The USB standard has a fundamental security flaw that allows an attacker to take over any device it is connected to, whether PC or Android device, say security researchers in a frightening piece by Wired.
Describing the proof-of-concept Karsten Nohl and Jakob Lell plan to present at the Black Hat conference next week, they say the weakness is fundamental to the way in which USB works. Rather than storing malicious files on a USB device, the researchers managed to hack the USB controller chip that enables a USB device to communicate with a computer, changing its firmware.
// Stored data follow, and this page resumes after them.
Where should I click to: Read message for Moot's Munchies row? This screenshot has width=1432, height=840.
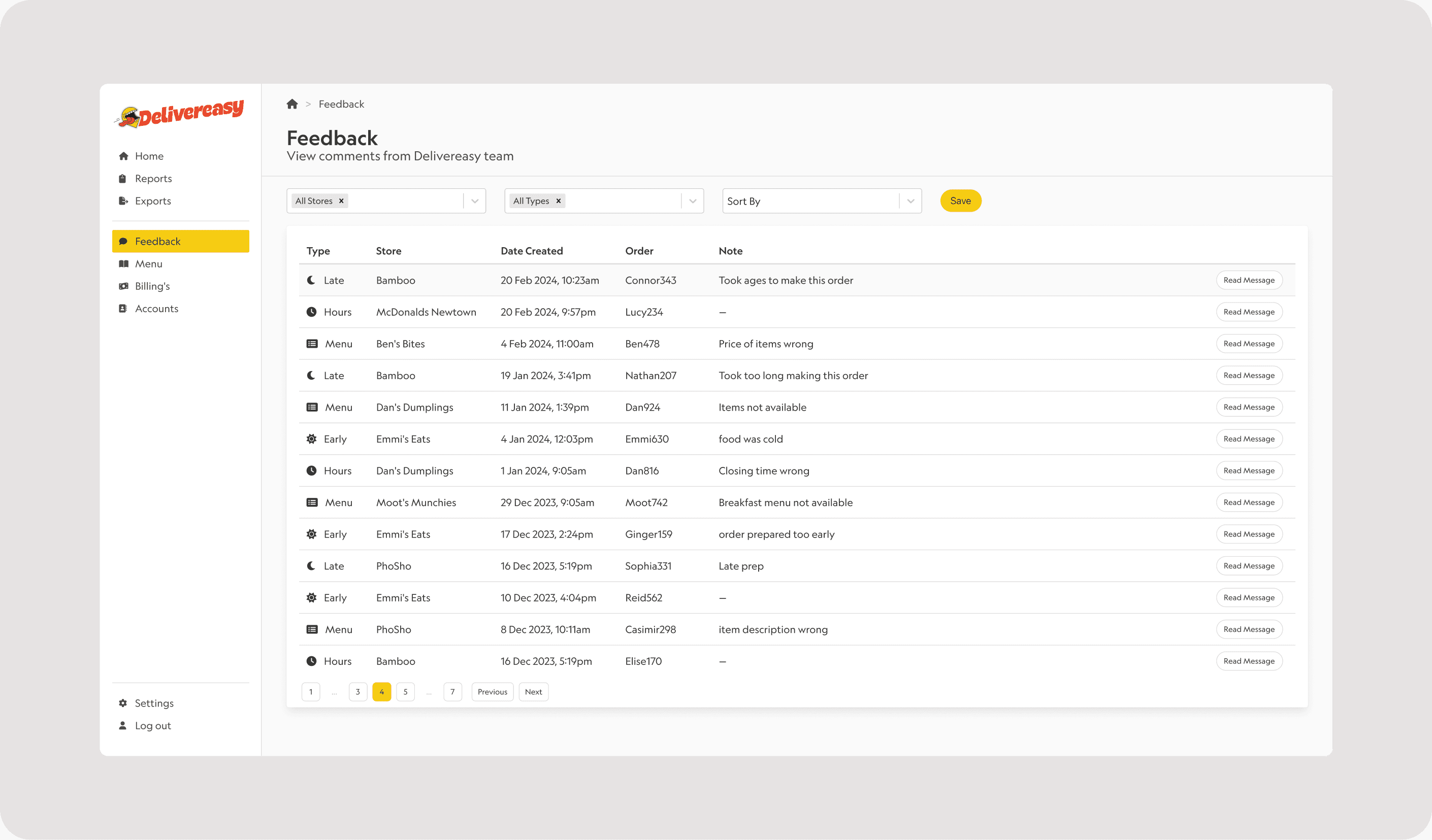click(1249, 502)
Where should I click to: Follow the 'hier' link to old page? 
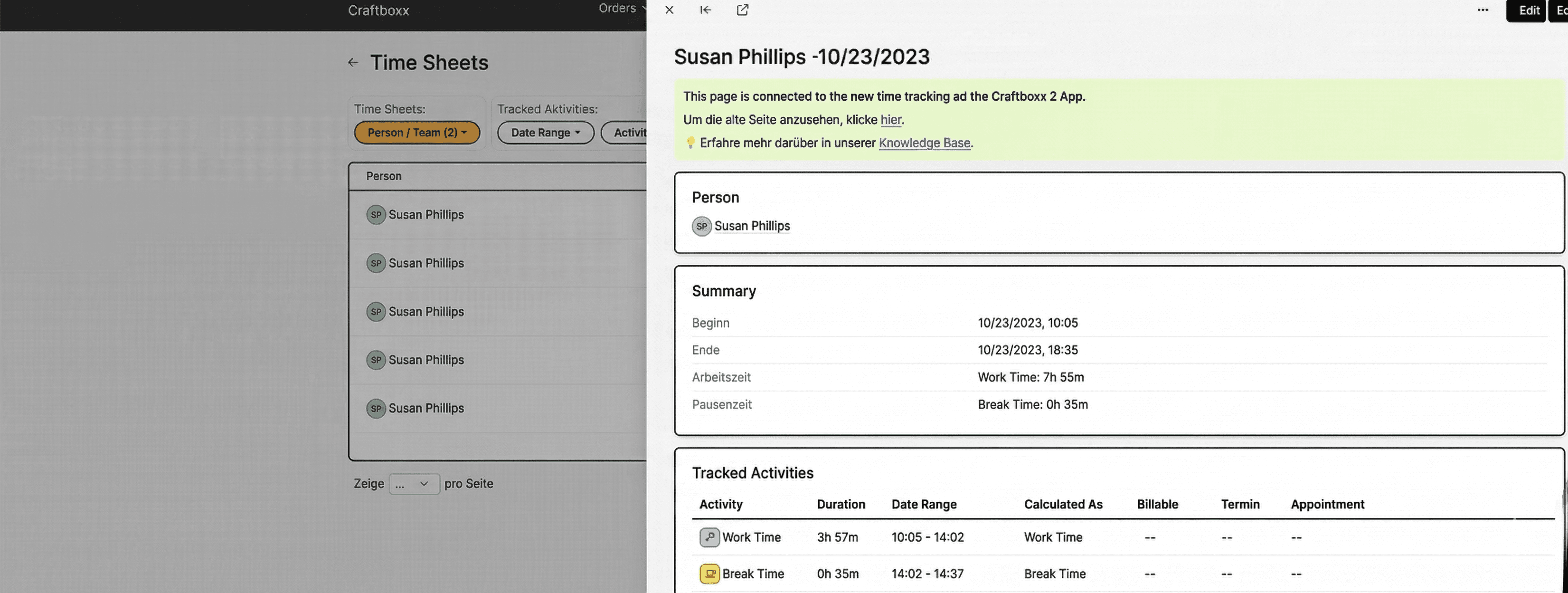tap(890, 120)

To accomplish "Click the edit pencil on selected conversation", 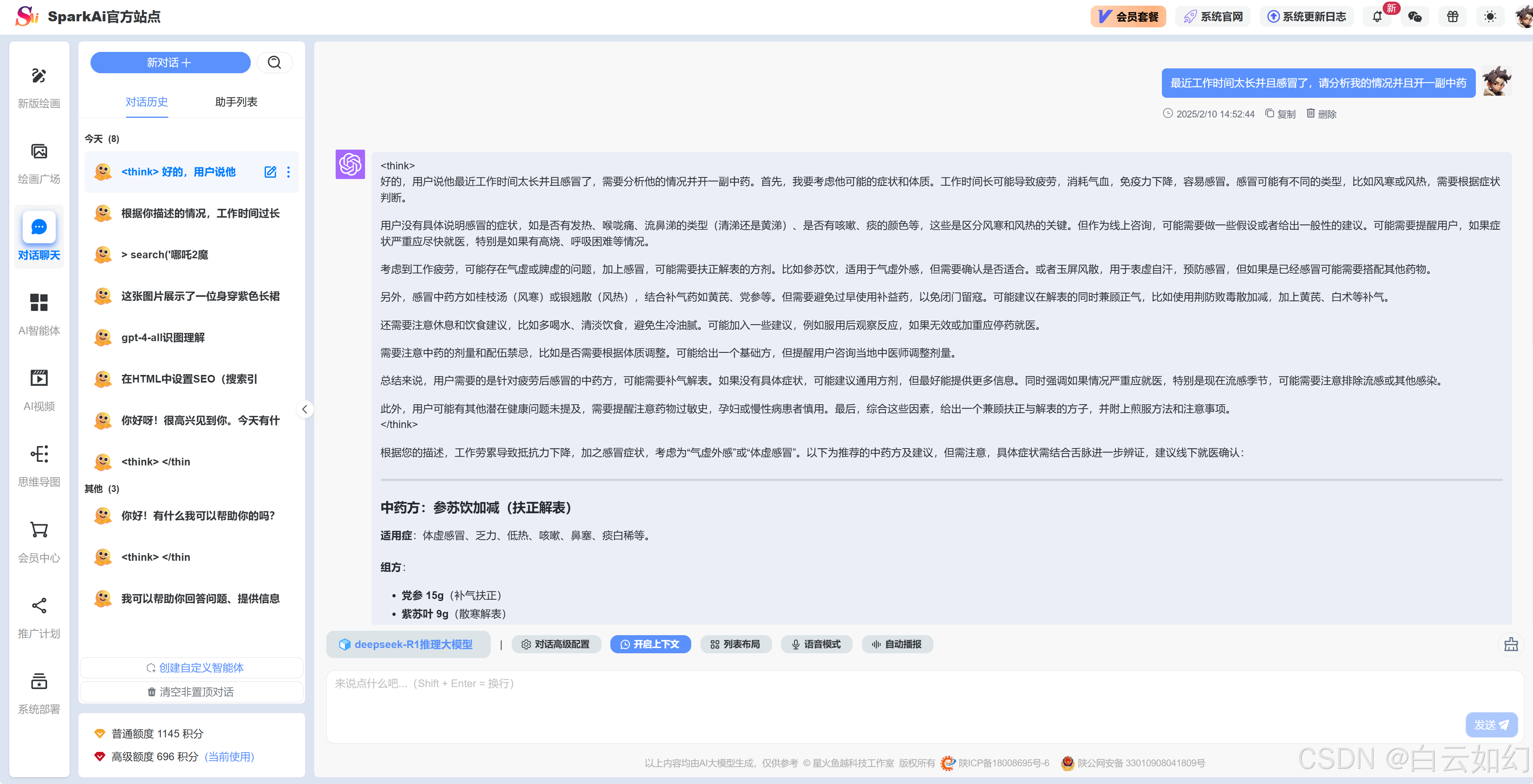I will (x=270, y=172).

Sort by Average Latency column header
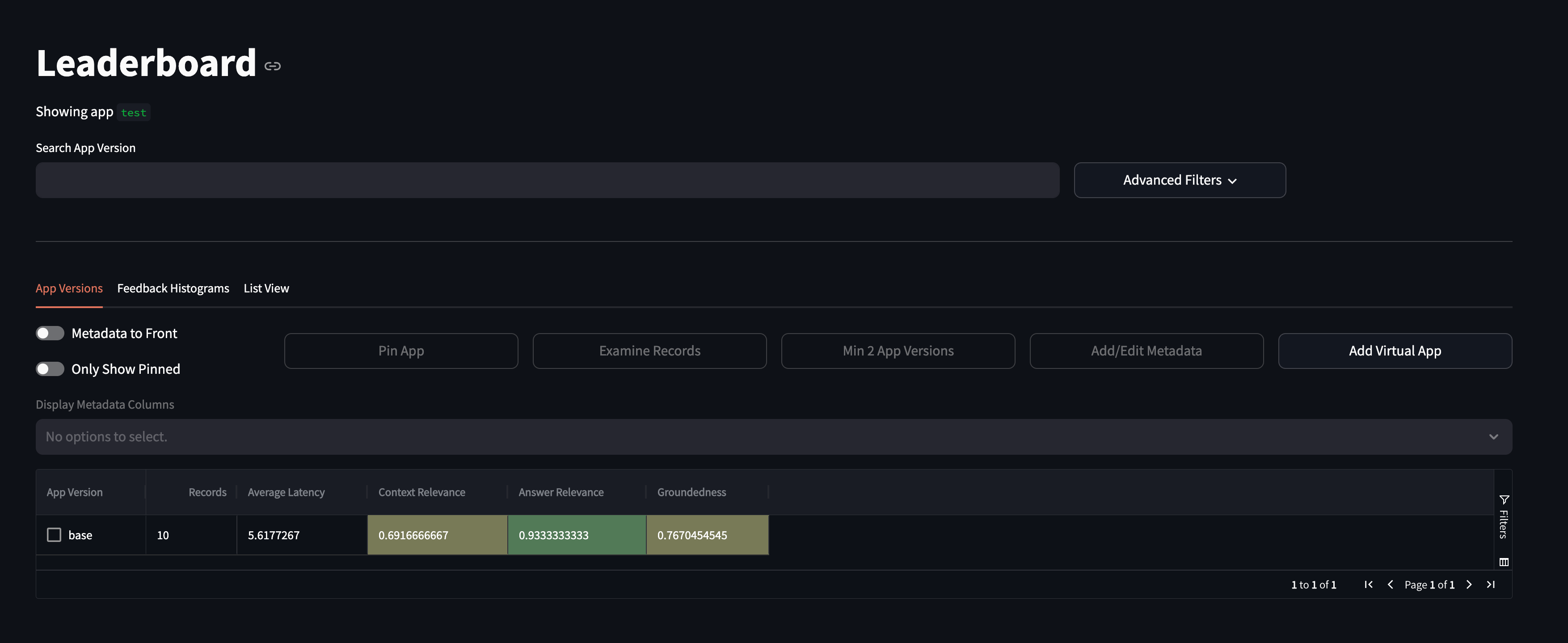[286, 492]
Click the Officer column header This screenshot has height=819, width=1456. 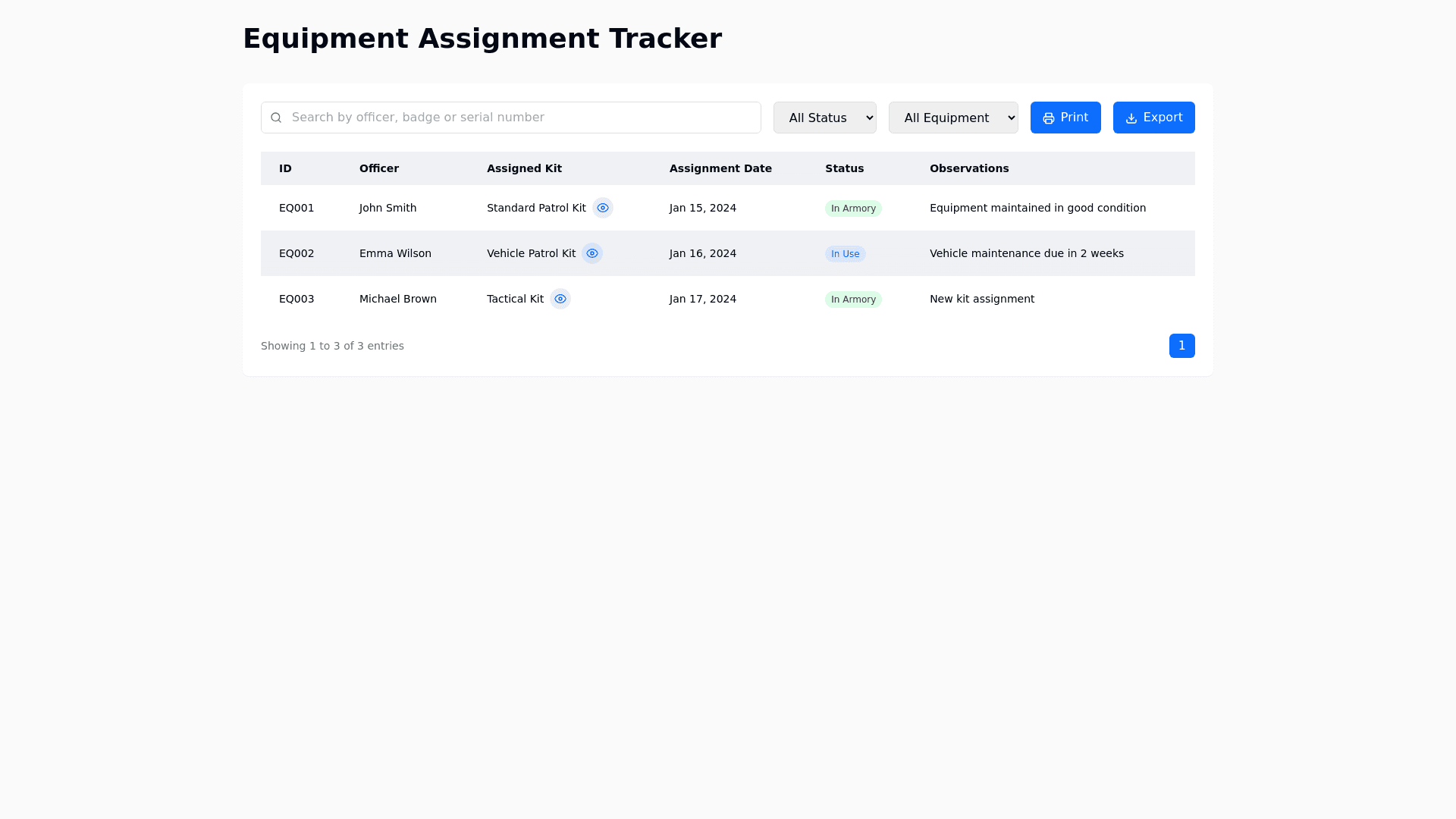click(x=378, y=168)
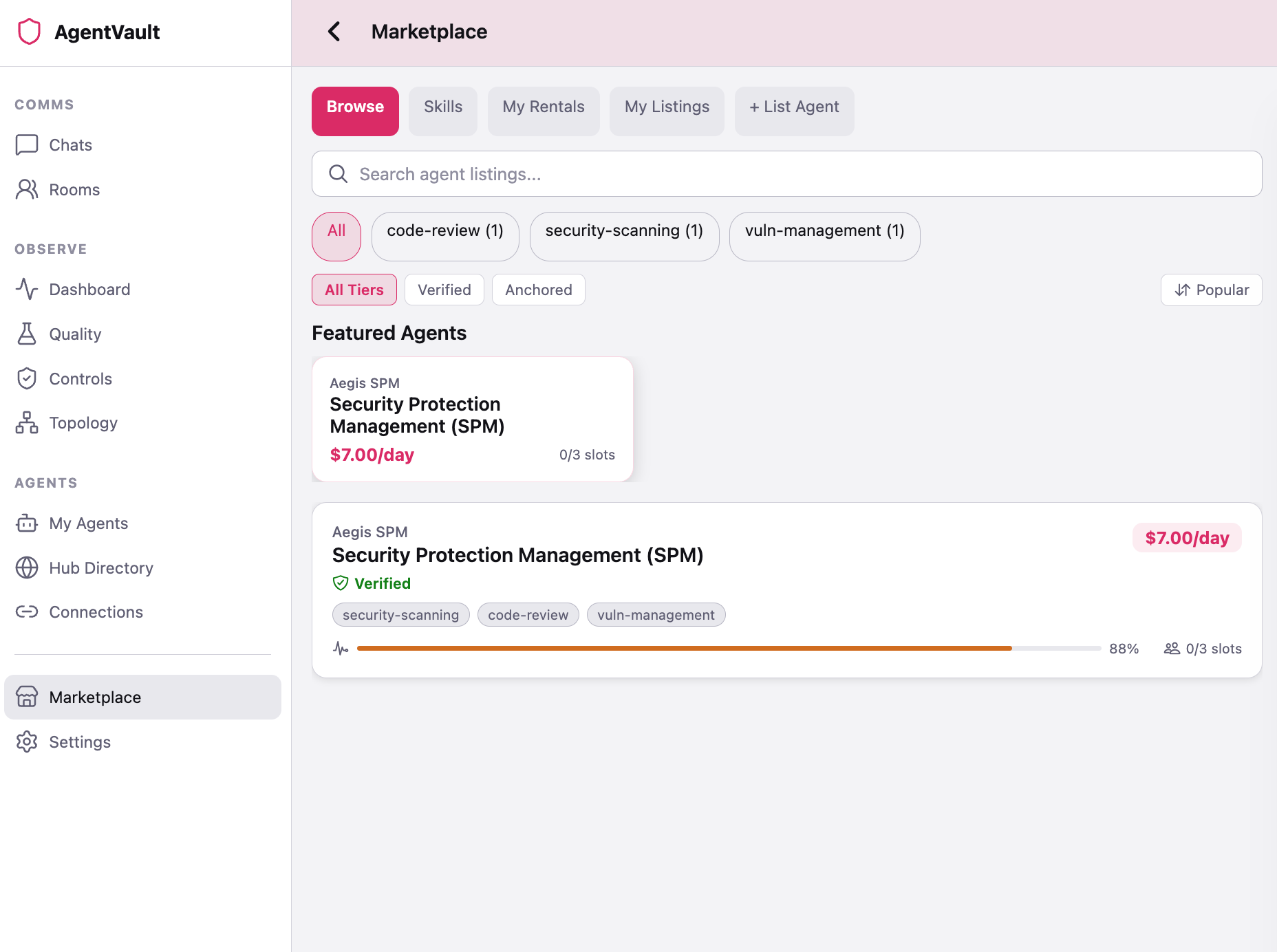
Task: Navigate back with the chevron arrow
Action: [x=335, y=32]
That means it can allow absolutely any USB device, from a USB key to a keyboard, to be compromised.
“These problems can’t be patched,” says Nohl, who will join Lell in presenting the research at the Black Hat security conference in Las Vegas. “We’re exploiting the very way that USB is designed.”
“You can give it to your IT security people, they scan it, delete some files, and give it back to you telling you it’s clean, [but] the cleaning process doesn’t even touch the files we’re talking about.”
Even if a PC was completely protected against standard malware, this exploit allows any USB device to emulate a keyboard or mouse, taking complete control of both PCs and Macs without needing to compromise the PC itself.
The researchers also managed to hack the USB controller in an Android handset connected to a PC.
As it’s undetectable, the exploit could be silently added to a USB key when it is inserted into a PC, and then infect the next device it’s connected to. There is, say the researchers, no protection at all against the method of attack short of never sharing USB devices – treating them as you’d treat a hypodermic needle: only ever using one you know to be brand new, and not dreaming of allowing anyone else to share it.